绿盟科技安全研究小组在研究当中发现,微软Windows在处理畸形的动画图标文件时存在缓冲区溢出漏洞,远程攻击者可能利用此漏洞控制用户机器。
微软 Windows 的user32.dll中用于处理动画光标的LoadAniIcon()函数没有正确的验证动画光标文件中所提供动画光标文件头的大小,存在栈溢出漏洞。该函数可能在很多场合被调用。例如,WEB站点可能使用动画光标文件指定鼠标指针停留在超级链接上时所应使用的图标,资源管理器在打开包含动画光标文件的文件夹时会解析该文件的内容作为文件图标。
也就是说,入侵者可以通过在网页中插入恶意代码,或者发送恶意邮件,或者将动画光标文件拷贝到共享目录等方式来进行入侵。更值得关注的是,资源管理器在遇到.ani、.cur或.ico等扩展名时会试图调用LoadAniIcon()函数进行解析,其它扩展名则不会,但是在网页中插入恶意动画光标时,光标文件的扩展名则没有限制,譬如.jpg。

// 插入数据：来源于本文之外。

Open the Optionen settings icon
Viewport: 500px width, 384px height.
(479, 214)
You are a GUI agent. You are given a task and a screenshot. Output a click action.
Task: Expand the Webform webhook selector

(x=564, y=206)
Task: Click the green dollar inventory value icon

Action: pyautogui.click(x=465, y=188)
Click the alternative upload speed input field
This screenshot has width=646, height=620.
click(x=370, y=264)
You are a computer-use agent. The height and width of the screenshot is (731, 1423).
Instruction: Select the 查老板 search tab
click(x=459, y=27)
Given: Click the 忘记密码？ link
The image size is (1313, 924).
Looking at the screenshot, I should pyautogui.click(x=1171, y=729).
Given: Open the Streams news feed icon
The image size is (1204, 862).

该漏洞的影响范围十分广泛,涵盖了Windows 2000/XP/2003/Vista的所有版本,并且可以由多种途径触发,导致执行任意指令,所以威胁非常大。而且,目前国内已经有入侵者利用该漏洞进行“网站挂马”,在大量用户机器中植入恶意代码,远程控制用户系统。
在微软推出相应安全补丁之前,绿盟科技安全专家建议采取如下措施减轻安全威胁:
1、以文本方式而不是HTML方式打开邮件。这可以避免被入侵者通过发送邮件的方式进行攻击。
2、和以往的很多漏洞不同,这个漏洞也可能影响FireFox和Opera等浏览器。使用这些第三方浏览器可以降低被攻击的可能,但并不能绝对避免攻击。所以建议在微软发布安全补丁之前,尽可能减少使用任何浏览器访问网站。即使是那些合法的站点也可能因为被入侵而插入恶意代码。在必须访问的时候,应尽可能使用FireFox或Opera等浏览器。
3、打开资源浏览器的“工具->文件夹选项”菜单,在“Web 视图”中选择“使用Windows 传统风格的文件夹”。这个配置可以避免在资源浏览器中打开包含恶意动画光标文件而导致的危害。
4、如果您的操作系统是Windows XP/2003/Vista,请参考下面这个链接,将DEP配置为“为除下列选定程序之外的所有程序和服务启用 DEP”:
http://www.microsoft.com/china/technet/security/prodtech/windowsxp/depcnfxp.mspx。
虽然以上的措施不能消除漏洞,但是可以大大降低因为该漏洞而被入侵的风险。